Cure palliative: mons. Paglia, “importante riflettere con persone di fedi e culture diverse. Serve maggiore impegno da governi e comunità scientifica”

“Manca un’adeguata conoscenza delle cure palliative. Per questo abbiamo sentito il bisogno di riunirci insieme, persone di diverse fedi e culture, per confrontarci e promuovere un irrobustimento dell’impegno dei governi e della comunità scientifica verso il mondo delle cure palliative e, al tempo stesso, far conoscere alla società contemporanea questa possibilità”. Così l’arcivescovo Vincenzo Paglia, presidente della Pontificia Accademia per la Vita, spiega al Sir l’obiettivo del congresso internazionale “Palliative Care: Everywhere & by Everyone” promosso oggi e domani a Roma.
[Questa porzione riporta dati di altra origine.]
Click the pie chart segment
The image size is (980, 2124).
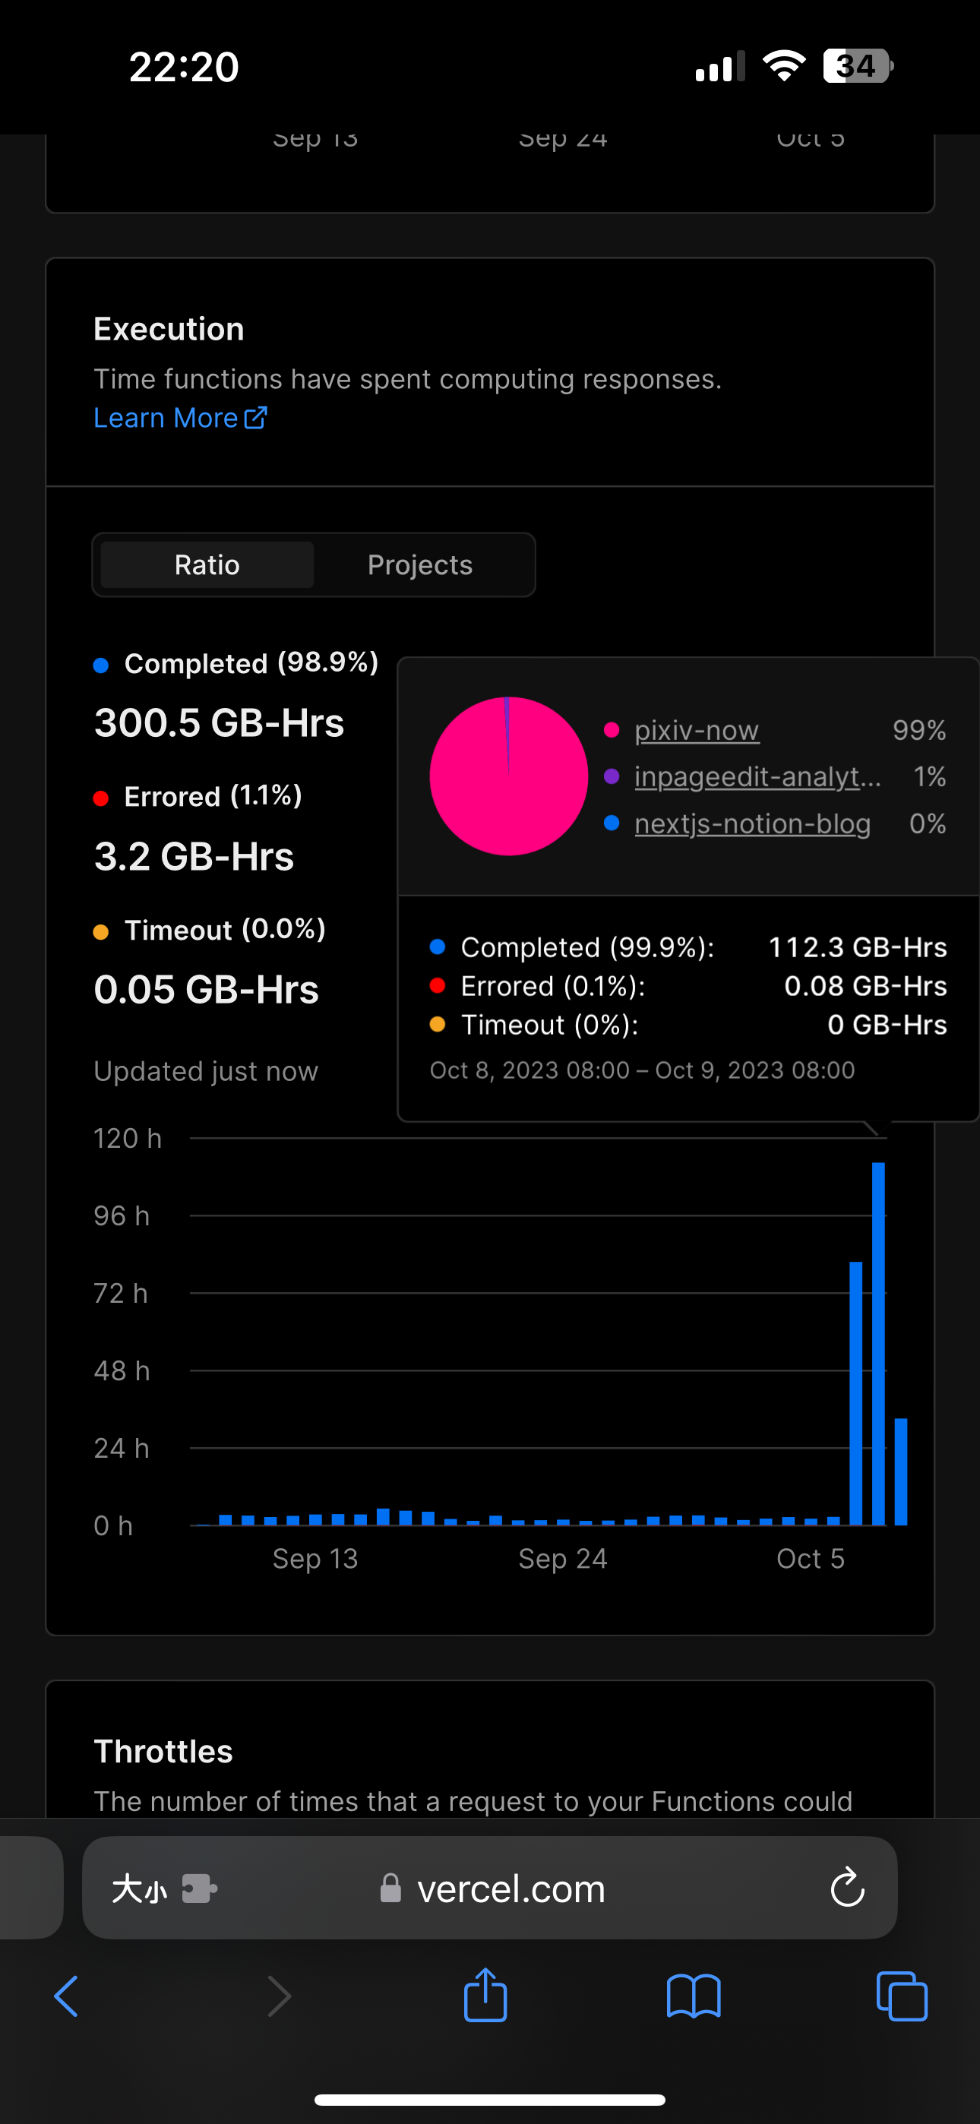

Incontrando i giornalisti a margine dell’evento in corso, Paglia afferma che le cure palliative “sconfiggono solitudine e paura del dolore, le due grandi paure che accompagnano gli ultimi momenti della nostra vita”. “Nel nostro mondo dove l’iperindividualismo sta sgretolando tutti i legami e si costruiscono muri e barriere – prosegue l’arcivescovo – le cure palliative promuovono una cultura dell’accompagnamento e del farsi carico che costruisce relazioni e rende la medicina più umana”. Per l’arcivescovo, “temi come questi andrebbero affrontati in maniera pubblica, popolare”. “È una bella notizia – dice – che il governo francese abbia lanciato gli stati generali della bioetica. È importante che si discuta nelle piazze, nelle scuole, nelle chiese. È indispensabile un impegno educativo e culturale che purtroppo manca”.